Slide 8. Our wins performance in fiscal Q1, as shown by the overlay green bars, was up from Q4 and was above our goal. Our trailing-four-quarters wins, as shown by the blue bars, is currently at $715 million, which is sufficient to keep our wins momentum well above our 25% goal. This key metric remains at 32%, which we feel is a very healthy number. We are driving hard to continue this performance in coming quarters in order to achieve our goal of returning to growth in fiscal 2014.
Advancing to Slide 9. Despite a strong wins quarter, our teams expanded our funnel of new opportunities to $2.3 billion, well above the previous quarter and near a record level. Our funnel is balanced nicely across our four market sectors, with Healthcare/Life Sciences the strongest. We continue to leverage our quality regulatory and engineering solutions expertise within this critical market sector to drive increased market share. We believe a total funnel of over $2 billion is sufficient to sustain our wins performance.
Turning now to facilities projects. We are about two-thirds complete with the transition into our new manufacturing facility in the Fox Cities, Wisconsin, which is shown on Slide 10. To date, the transition has been flawless. We've established Centers of Excellence for Aerospace, Healthcare/Life Sciences, and Networking/Communications market sectors within the facility. Each of the Centers is actively fulfilling for our customers.
We will complete the transition during the fiscal second quarter, when we will finish the remaining customer transitions and launch our rapid prototyping and after-market services factories. As a reminder, this site enabled us to exit two leased facilities in Nina, Wisconsin and one smaller owned facility in Appleton, Wisconsin, while delivering improved gross margin.
We continue to progress on our new manufacturing facility in Guadalajara, Mexico, shown on Slide 11. This will be a 265,000 square foot facility to enable further penetration into the low-cost Americas market. Construction is advancing according to plan, and the facility is expected to be complete in the third fiscal quarter of 2014.
We're making substantial progress on our microelectronics initiative. In fiscal Q1, we announced an expansion of our microelectronics Center of Excellence in Boise, Idaho, tripling its size and investing in new equipment. The new facility is shown on Slide 12. We've increased our focus by putting in place a new general manager and a dedicated subject matter expert for new business development. We are also leveraging our product development capabilities in regards to microelectronics, providing our customers an integrated service offering across our entire product realization value stream. These investments have directly contributed to several recent wins and a substantially improved funnel. As a reminder, microelectronics margins are typically in line with engineering solutions margins, which are significantly higher than core manufacturing.
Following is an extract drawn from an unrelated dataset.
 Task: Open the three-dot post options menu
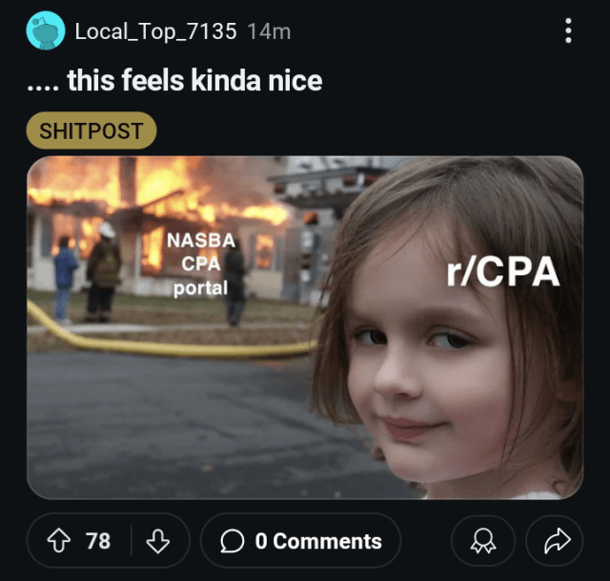(568, 30)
Now we will turn to our recent cash cycle performance on Slide 13. Our net cash cycle for Q1 ended at 62 days, within our guidance range. As a reminder, our cash cycle for Q4 of FY13 included a seven-day positive impact as a result of Juniper inventory deposits and timing of Juniper inventory sales. Removing these impacts, our cash cycle was two days higher in Q1 as opposed to Q4, primarily as a result of investing in inventory for new program ramps. When viewing our longer term cash cycle results prior to the Juniper disengagement, we see substantial progress in our metrics. We expect to continue this trend in FY14 through our ongoing supply chain initiatives with our cash cycle exiting FY14 in the high 50-day range.
Finally, as shown on Slide 14, I would like to highlight the results of the progress of our operational initiatives. Our manufacturing solutions, supply chain, and go-to-market organizations had made significant strides on productivity initiatives. As a result, we were able to expand operating margins from 4.0% to 4.8% over the course of the past five quarters. This includes an increase from 4.7% to 4.8% quarter over quarter, despite a contraction of revenue.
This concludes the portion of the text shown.